» What the task asks
Recast the rows below as a numbered list, from the first row through the one containing "Cookies (47, 1682)", leaving out any blank lines.

» Exercise material
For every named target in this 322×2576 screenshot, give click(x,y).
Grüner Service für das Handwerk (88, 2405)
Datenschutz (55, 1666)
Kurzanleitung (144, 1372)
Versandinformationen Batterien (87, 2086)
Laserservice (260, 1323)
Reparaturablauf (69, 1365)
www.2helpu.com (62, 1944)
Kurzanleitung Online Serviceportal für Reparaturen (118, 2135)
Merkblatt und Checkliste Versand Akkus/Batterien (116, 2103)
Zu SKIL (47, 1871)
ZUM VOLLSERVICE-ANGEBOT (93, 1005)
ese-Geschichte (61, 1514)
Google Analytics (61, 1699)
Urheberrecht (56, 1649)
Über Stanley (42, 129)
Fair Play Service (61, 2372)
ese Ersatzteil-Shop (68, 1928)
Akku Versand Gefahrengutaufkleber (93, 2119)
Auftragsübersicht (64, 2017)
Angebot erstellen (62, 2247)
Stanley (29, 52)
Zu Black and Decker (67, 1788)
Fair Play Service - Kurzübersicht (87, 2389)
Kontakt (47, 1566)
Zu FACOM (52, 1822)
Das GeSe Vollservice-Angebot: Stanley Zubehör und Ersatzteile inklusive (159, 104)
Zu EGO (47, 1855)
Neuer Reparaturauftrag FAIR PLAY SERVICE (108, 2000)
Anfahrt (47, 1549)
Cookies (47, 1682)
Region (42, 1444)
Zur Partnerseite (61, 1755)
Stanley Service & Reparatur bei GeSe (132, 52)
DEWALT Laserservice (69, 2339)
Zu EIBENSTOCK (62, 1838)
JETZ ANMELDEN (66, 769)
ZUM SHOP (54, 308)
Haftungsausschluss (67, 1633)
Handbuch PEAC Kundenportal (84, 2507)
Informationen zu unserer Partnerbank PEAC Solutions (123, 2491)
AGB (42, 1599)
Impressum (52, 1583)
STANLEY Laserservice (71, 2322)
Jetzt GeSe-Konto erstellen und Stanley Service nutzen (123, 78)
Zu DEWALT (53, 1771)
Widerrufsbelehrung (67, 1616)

» Exercise response
1. For every named target in this 322×2576 screenshot, give click(x,y).
2. Grüner Service für das Handwerk (88, 2405)
3. Datenschutz (55, 1666)
4. Kurzanleitung (144, 1372)
5. Versandinformationen Batterien (87, 2086)
6. Laserservice (260, 1323)
7. Reparaturablauf (69, 1365)
8. www.2helpu.com (62, 1944)
9. Kurzanleitung Online Serviceportal für Reparaturen (118, 2135)
10. Merkblatt und Checkliste Versand Akkus/Batterien (116, 2103)
11. Zu SKIL (47, 1871)
12. ZUM VOLLSERVICE-ANGEBOT (93, 1005)
13. ese-Geschichte (61, 1514)
14. Google Analytics (61, 1699)
15. Urheberrecht (56, 1649)
16. Über Stanley (42, 129)
17. Fair Play Service (61, 2372)
18. ese Ersatzteil-Shop (68, 1928)
19. Akku Versand Gefahrengutaufkleber (93, 2119)
20. Auftragsübersicht (64, 2017)
21. Angebot erstellen (62, 2247)
22. Stanley (29, 52)
23. Zu Black and Decker (67, 1788)
24. Fair Play Service - Kurzübersicht (87, 2389)
25. Kontakt (47, 1566)
26. Zu FACOM (52, 1822)
27. Das GeSe Vollservice-Angebot: Stanley Zubehör und Ersatzteile inklusive (159, 104)
28. Zu EGO (47, 1855)
29. Neuer Reparaturauftrag FAIR PLAY SERVICE (108, 2000)
30. Anfahrt (47, 1549)
31. Cookies (47, 1682)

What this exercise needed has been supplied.